Gestellte Aufgabe A:
Schreibe den Textauszug über die Museumseröffnung in Neapel ab, beginnend mit "Mehr als 200" und weiter bis "Nitsch zu danken.", und setze dabei "Apfelstrudel" an die Stelle von "Sachertorte".
Gestellte Aufgabe B:
Erkläre anhand des Textauszugs über das Nitsch-Museum in Neapel in ein bis drei Sätzen, weshalb rund 2000 Neapolitaner zur Eröffnung kamen.

Textauszug:
━━━━━━━━━━━━━━━━━━━━

Es ist nur ein kurzer Aufstieg, doch er eröffnet eine andere Welt. Von der chaotischen Piazza Dante im historischen Zentrum der Stadt führen Stiegen und steile, winkelige Gassen zu einer Terrasse. Sie gibt den Blick frei über Neapel bis zum Vesuv. Und an ihrem Rand steht die Stazione Bellini, erbaut 1892, ein ehemaliges E-Werk und seit dem Wochenende Sitz des Museo Archivio Laboratorio per le Arti Contemporanee Hermann Nitsch.

Mehr als 200 Freunde, Sammler, Kulturpolitiker und -experten waren hauptsächlich aus Österreich und Deutschland angereist, um am Samstagabend die Eröffnung des Nitsch-Museums zu feiern. Dazu kamen rund 2000 Neapolitaner jeden Alters, angezogen von Vorberichten in den Medien und von der Neugierde auf den österreichischen Künstler. (Dabei trat gleichzeitig Sophia Loren auf der Piazza Plebiscito bei dem Volksfest Piedigrotta als "Patin der Stadt" und Ehrengast auf.)

Die Eröffnung in allen Details bis hin zu Pizza, Mozzarella und Sachertorte - eine runde Sache also - organisierte Rita Nitsch, die unermüdliche Frau des Künstlers. Dass das Museum überhaupt zustande kam, ist dem Unternehmer, Galeristen und Verleger Giuseppe Morra und seiner jahrzehntelangen Freundschaft mit Nitsch zu danken.

━━━━━━━━━━━━━━━━━━━━

[Daten zur Lage von Wörtern und Elementen]
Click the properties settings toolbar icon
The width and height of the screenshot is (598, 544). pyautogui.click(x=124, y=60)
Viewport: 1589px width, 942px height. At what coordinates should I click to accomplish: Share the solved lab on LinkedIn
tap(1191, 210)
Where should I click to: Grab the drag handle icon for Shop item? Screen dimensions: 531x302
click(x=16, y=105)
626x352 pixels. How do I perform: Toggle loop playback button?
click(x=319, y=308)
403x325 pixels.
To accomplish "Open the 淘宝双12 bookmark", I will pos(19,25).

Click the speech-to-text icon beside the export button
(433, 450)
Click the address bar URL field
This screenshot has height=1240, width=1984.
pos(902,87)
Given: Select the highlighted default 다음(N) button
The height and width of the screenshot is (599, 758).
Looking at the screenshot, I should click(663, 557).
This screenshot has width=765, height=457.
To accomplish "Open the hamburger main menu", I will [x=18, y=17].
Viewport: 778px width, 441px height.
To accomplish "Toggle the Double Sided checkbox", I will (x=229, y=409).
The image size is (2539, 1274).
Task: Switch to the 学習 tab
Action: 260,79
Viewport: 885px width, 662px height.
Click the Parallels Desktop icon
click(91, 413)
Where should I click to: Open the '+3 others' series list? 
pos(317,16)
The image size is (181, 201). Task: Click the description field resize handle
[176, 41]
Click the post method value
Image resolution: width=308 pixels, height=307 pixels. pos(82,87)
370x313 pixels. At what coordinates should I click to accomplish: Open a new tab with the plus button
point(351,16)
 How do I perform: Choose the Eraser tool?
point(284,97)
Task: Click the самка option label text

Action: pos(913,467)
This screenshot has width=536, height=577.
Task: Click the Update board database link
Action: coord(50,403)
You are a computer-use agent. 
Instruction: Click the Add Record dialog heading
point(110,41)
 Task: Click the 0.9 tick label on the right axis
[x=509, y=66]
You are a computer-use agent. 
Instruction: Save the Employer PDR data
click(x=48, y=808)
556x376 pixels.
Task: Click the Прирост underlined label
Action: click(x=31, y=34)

━━━━━━━━━━━━━━━━━━━━

Antwort zur Aufgabe A:
Mehr als 200 Freunde, Sammler, Kulturpolitiker und -experten waren hauptsächlich aus Österreich und Deutschland angereist, um am Samstagabend die Eröffnung des Nitsch-Museums zu feiern. Dazu kamen rund 2000 Neapolitaner jeden Alters, angezogen von Vorberichten in den Medien und von der Neugierde auf den österreichischen Künstler. (Dabei trat gleichzeitig Sophia Loren auf der Piazza Plebiscito bei dem Volksfest Piedigrotta als "Patin der Stadt" und Ehrengast auf.)

Die Eröffnung in allen Details bis hin zu Pizza, Mozzarella und Apfelstrudel - eine runde Sache also - organisierte Rita Nitsch, die unermüdliche Frau des Künstlers. Dass das Museum überhaupt zustande kam, ist dem Unternehmer, Galeristen und Verleger Giuseppe Morra und seiner jahrzehntelangen Freundschaft mit Nitsch zu danken.

Antwort zur Aufgabe B:
Die rund 2000 Neapolitaner jeden Alters wurden von Vorberichten in den Medien angezogen. Dazu kam ihre Neugierde auf den österreichischen Künstler.